(Input data Opens)
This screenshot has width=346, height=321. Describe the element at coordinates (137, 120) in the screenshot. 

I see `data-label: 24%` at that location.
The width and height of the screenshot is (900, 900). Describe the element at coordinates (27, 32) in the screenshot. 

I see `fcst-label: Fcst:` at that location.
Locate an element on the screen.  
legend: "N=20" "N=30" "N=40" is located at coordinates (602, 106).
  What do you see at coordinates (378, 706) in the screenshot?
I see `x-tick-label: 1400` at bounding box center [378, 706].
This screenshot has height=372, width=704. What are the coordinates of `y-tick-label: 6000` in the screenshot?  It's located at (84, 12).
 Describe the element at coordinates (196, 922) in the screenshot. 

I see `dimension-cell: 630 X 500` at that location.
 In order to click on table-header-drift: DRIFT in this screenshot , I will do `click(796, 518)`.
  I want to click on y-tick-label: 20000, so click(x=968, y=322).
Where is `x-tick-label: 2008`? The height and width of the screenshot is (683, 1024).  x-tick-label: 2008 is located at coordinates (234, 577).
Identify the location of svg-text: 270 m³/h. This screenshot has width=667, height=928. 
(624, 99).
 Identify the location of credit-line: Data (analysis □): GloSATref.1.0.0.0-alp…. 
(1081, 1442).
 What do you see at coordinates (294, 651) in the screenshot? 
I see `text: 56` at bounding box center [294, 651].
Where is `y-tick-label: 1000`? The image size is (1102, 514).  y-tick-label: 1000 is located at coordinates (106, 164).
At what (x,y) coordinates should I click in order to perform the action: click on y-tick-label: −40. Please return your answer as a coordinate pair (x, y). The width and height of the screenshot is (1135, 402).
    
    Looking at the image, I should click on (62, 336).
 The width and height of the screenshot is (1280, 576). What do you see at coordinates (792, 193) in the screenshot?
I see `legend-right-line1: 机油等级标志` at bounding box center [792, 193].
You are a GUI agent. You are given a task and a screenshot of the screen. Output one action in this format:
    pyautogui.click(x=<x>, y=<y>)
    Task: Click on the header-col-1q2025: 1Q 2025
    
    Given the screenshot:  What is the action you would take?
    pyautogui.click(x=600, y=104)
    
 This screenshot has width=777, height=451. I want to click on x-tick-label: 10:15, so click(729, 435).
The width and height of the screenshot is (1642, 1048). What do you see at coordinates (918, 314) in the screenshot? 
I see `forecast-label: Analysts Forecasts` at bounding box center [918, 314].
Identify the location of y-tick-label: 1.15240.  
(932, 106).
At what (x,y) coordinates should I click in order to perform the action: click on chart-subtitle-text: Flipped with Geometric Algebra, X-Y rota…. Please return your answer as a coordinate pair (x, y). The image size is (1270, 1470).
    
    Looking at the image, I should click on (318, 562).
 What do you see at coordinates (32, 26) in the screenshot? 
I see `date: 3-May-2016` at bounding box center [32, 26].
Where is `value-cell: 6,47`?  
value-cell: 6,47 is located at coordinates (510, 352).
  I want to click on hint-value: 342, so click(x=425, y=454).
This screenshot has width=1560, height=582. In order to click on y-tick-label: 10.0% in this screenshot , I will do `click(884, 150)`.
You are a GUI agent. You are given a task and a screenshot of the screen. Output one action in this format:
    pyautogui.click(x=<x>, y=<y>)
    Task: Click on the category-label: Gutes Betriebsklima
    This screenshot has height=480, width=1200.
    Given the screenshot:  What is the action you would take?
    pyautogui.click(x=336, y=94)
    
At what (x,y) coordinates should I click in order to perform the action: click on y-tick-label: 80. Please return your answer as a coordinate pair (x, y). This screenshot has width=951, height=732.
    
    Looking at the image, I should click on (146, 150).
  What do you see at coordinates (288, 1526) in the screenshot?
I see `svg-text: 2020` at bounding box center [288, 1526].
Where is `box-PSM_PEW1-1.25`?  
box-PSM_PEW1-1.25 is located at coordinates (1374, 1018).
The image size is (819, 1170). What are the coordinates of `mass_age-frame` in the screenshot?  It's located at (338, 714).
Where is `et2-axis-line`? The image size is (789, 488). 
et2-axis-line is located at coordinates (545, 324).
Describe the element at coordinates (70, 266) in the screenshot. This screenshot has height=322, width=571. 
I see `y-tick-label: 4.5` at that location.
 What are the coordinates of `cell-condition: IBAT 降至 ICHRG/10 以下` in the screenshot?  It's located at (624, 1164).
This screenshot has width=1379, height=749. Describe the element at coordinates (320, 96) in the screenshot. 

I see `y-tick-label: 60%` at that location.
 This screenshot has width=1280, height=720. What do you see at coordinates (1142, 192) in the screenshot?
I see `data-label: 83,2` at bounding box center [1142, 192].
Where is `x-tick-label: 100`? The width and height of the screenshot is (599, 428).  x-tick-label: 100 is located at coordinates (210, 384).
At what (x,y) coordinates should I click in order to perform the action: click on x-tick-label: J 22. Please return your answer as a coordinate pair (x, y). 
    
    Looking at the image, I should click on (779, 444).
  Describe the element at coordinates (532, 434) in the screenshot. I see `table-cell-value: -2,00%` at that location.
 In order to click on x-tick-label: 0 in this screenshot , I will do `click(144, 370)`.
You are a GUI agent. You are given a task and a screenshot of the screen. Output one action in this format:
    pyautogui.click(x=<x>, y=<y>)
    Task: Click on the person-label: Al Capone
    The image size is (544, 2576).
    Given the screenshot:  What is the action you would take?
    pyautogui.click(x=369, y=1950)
(Input data Closes)
**Exercise objective:**
Render the lines of the data from the one containing "The image size is (819, 1170)." through the end of the data, inclusive, as a numbered list, omitting any blank lines.

**Exercise response:**
1. The image size is (819, 1170). What are the coordinates of `mass_age-frame` in the screenshot?  It's located at (338, 714).
2. Where is `et2-axis-line`? The image size is (789, 488). 
3. et2-axis-line is located at coordinates (545, 324).
4. Describe the element at coordinates (70, 266) in the screenshot. This screenshot has height=322, width=571. 
5. I see `y-tick-label: 4.5` at that location.
6.  What are the coordinates of `cell-condition: IBAT 降至 ICHRG/10 以下` in the screenshot?  It's located at (624, 1164).
7. This screenshot has width=1379, height=749. Describe the element at coordinates (320, 96) in the screenshot. 
8. I see `y-tick-label: 60%` at that location.
9.  This screenshot has width=1280, height=720. What do you see at coordinates (1142, 192) in the screenshot?
10. I see `data-label: 83,2` at bounding box center [1142, 192].
11. Where is `x-tick-label: 100`? The width and height of the screenshot is (599, 428).  x-tick-label: 100 is located at coordinates (210, 384).
12. At what (x,y) coordinates should I click in order to perform the action: click on x-tick-label: J 22. Please return your answer as a coordinate pair (x, y). 
13.     Looking at the image, I should click on (779, 444).
14.   Describe the element at coordinates (532, 434) in the screenshot. I see `table-cell-value: -2,00%` at that location.
15.  In order to click on x-tick-label: 0 in this screenshot , I will do `click(144, 370)`.
16. You are a GUI agent. You are given a task and a screenshot of the screen. Output one action in this format:
17.     pyautogui.click(x=<x>, y=<y>)
18.     Task: Click on the person-label: Al Capone
19.     The image size is (544, 2576).
20.     Given the screenshot:  What is the action you would take?
21.     pyautogui.click(x=369, y=1950)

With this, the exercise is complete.